Panini, americani pronti a lanciare un’offerta d’acquisto per l’impero delle figurine

Le figurine Panini potrebbero finire in mani americane

Panini, americani pronti a lanciare un’offerta d’acquisto per l’impero delle figurine

L'obiettivo degli americani è quello di approfondire la conoscenza della storia del gruppo e valutare un'offerta di acquisto per rilevare il pacchetto azionario dall'italo-argentino Aldo Hugo Sallustro, attuale amministratore delegato, e dalla famiglia bolognese Baroni. Gli americani sarebbero disposti, secondo i rumors, a mettere sul piatto un'offerta importante, forse pari alla valutazione di mercato del Gruppo. Ebbene l'offerta per l'acquisto è di circa un miliardo di euro, a patto che il fulcro dell'azienda continui a restare a Modena. L'ad Sallustro (entrato in Panini nel 1992 rilevando l'azienda con un pool di investitori italiani, di cui faceva parte anche la De Agostini Editore), secondo quanto si apprende, vorrebbe comunque mantenere il cuore del sistema produttivo a Modena. In quell'occasione, era stato affidato un incarico alla banca d'affari Nomura, anche se poi non si era arrivati a nulla.

L'ultimo bilancio, che l'anno scorso coincideva con i Mondiali in Russia, e' particolarmente atteso e, riferisce il quotidiano, non dovrebbe essere molto lontano dal registrare 700-750 milioni di euro.

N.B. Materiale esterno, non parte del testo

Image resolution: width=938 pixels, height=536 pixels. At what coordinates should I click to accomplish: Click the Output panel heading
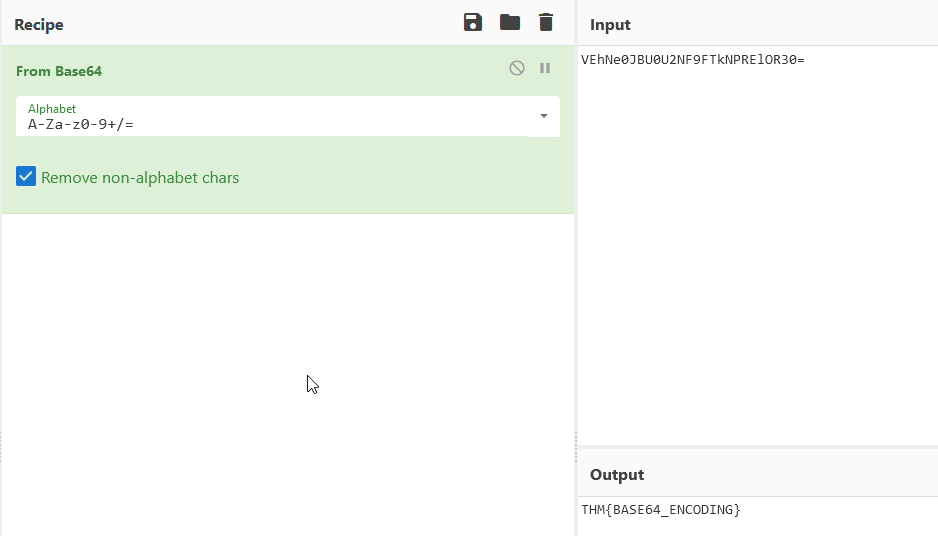pyautogui.click(x=617, y=474)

Con 450 dipendenti a Modena, e altri 700 nel mondo e nelle consociate piu' importanti in Usa, Francia, Inghilterra, Spagna e Germania, il fatturato della Panini si aggira in media sui 550 milioni di euro, con forti up-trend negli anni degli Europei e dei Mondiali di calcio. Nata nel 1961, con la commercializzazione della prima collezione Calciatori e la stampa della storica figurina numero uno (quella del capitano dell'Inter Bruno Bolchi), la Panini si ingrandisce al punto da raggiungere, negli anni Ottanta, fatturati annui nell'ordine dei 100 miliardi di lire.